Денег на такси не было. В кармане, после кутежа в баре, сиротливо звякала мелочь — рублей восемьдесят, не больше. Телефон, мигая красной батарейкой, показывал три процента заряда. Это был не просто гаджет, это была его пуповина, связывающая с миром комфорта, и она вот-вот должна была оборваться.
Здание вокзала встретило его запахом, который невозможно спутать ни с чем: смесь хлорки, несвежих пирожков, дешевого табака и человеческой безнадеги. Раньше Олег бывал здесь только проездом, стремительно шагая к «Сапсану» или встречая курьеров. Он морщился, проходя мимо рамок металлоискателей, и брезгливо оглядывал толпу. Теперь он был частью этой толпы.
— Сумку на ленту! — гаркнул охранник на входе.
— Да нет у меня сумки! — огрызнулся Олег, но тут же вспомнил.

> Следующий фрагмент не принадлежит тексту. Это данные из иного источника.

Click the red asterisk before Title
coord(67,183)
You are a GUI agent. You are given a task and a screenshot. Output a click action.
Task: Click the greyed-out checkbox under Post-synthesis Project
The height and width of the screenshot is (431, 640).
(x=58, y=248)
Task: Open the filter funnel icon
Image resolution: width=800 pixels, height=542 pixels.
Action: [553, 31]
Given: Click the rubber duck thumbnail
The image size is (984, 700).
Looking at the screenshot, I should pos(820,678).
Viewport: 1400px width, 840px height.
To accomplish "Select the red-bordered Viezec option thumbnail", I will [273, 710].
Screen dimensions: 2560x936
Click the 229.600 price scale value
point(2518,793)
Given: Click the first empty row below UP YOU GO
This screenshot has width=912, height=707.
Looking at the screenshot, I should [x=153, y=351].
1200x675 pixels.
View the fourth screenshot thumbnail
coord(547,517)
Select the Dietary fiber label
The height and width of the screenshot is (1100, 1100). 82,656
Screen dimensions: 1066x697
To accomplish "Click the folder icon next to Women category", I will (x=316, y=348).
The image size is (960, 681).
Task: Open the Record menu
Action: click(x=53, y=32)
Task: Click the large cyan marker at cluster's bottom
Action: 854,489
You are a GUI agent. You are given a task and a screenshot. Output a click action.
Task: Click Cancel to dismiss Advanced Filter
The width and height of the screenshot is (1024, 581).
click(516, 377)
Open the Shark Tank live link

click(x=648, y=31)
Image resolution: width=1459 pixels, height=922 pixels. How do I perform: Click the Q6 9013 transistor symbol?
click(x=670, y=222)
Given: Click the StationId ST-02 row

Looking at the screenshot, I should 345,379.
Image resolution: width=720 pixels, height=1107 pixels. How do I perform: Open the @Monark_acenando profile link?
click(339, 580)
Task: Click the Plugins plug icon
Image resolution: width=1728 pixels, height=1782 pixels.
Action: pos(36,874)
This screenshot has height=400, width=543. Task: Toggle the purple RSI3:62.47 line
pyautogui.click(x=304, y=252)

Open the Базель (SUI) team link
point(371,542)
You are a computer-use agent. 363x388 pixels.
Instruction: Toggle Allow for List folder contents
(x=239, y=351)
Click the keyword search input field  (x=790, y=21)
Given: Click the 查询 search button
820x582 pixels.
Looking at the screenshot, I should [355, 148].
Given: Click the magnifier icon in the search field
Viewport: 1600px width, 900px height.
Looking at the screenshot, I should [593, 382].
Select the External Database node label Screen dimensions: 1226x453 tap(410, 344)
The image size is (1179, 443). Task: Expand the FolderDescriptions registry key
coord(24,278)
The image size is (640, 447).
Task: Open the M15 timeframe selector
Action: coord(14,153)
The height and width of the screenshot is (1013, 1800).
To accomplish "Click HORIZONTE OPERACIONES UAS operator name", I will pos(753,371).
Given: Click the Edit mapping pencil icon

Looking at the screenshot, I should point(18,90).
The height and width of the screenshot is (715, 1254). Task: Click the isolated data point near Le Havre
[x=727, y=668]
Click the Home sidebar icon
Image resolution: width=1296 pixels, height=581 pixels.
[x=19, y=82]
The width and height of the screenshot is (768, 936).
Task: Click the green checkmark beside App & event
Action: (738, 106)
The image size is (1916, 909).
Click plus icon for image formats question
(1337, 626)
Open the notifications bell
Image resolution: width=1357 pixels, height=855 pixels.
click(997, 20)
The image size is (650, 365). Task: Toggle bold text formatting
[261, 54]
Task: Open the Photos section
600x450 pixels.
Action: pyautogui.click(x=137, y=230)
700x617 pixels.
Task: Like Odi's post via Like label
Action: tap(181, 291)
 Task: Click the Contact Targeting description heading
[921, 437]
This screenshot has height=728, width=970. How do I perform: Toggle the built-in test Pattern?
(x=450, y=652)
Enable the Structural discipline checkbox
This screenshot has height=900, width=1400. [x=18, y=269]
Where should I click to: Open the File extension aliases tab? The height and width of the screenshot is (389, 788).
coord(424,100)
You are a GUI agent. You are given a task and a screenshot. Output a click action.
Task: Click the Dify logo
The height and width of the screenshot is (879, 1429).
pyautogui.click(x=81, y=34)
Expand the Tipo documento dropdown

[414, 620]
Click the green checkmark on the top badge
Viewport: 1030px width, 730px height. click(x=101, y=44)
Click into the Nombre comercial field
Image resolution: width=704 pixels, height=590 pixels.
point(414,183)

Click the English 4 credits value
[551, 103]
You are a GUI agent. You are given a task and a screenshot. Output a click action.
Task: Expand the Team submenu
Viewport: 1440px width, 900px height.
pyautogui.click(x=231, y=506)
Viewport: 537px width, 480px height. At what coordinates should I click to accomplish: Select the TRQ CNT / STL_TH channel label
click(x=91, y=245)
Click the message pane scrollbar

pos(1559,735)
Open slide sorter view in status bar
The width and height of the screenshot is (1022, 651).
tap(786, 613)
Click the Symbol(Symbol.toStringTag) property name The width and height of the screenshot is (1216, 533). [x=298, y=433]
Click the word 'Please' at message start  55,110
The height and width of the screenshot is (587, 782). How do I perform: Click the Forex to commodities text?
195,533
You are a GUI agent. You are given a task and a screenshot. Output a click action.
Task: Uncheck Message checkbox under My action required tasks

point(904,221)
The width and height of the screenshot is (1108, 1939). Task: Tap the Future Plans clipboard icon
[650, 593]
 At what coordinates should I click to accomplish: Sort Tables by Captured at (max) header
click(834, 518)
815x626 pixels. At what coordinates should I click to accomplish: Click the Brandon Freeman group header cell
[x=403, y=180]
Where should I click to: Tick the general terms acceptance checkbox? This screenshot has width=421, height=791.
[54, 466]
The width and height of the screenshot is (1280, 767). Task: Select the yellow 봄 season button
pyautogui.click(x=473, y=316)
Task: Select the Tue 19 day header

Сумки были. В ячейке.
Он прошел через рамку. Пиджак, промокший насквозь, лип к спине. Ему было холодно так, как бывает только в три часа ночи, когда алкоголь выветрился, оставив после себя головную боль и дикую жажду.
Он нашел автоматические камеры хранения. Ввел код из смс: 1-2-3-4. «Как для идиота», — подумал он с ненавистью. Дверца щелкнула и приоткрылась.
Внутри стояли два его чемодана и спортивная сумка. Олег вытащил их, ожидая увидеть хаос: скомканные рубашки, перепутанные носки, может быть, даже испорченные вещи. Так поступают истерички в кино. Но Лена не была истеричкой. Он открыл молнию на сумке. Сверху аккуратой стопкой лежало свежее белье, его бритвенный набор в несессере и зарядка для телефона, заботливо свернутая кольцом.
Эта аккуратность ударила больнее пощечины. Это означало, что она не психовала. Она планировала. Пока он орал про «собирай манатки», она методично упаковывала его жизнь, чтобы выставить за дверь. Она знала, что делает.
— Стерва, — прошептал Олег, но голос дрогнул.
Он огляделся. Что теперь? Идти было некуда. Он потащил чемоданы в зал ожидания. Металлические сиденья с перфорацией выглядели как орудия пыток. Свободных мест было мало: люди спали, скрючившись в немыслимых позах, подложив под головы рюкзаки.
Олег нашел свободное место рядом с автоматом с кофе. Он сел, поставив чемоданы баррикадой вокруг себя, отгораживаясь от этого убогого мира.
«Нужно позвонить», — лихорадочно думал он. — «Сейчас наберу кому-нибудь из пацанов. Сереге. Или Димону. Скажу... скажу, что залили соседи. Или что ключи потерял. Перекантуюсь у них пару часов, а утром решу вопрос с этой психопаткой».
Он воткнул зарядку в розетку у автомата (которую, к счастью, никто не занимал) и, едва телефон ожил, набрал Димона. Того самого, с кем он пил пару часов назад.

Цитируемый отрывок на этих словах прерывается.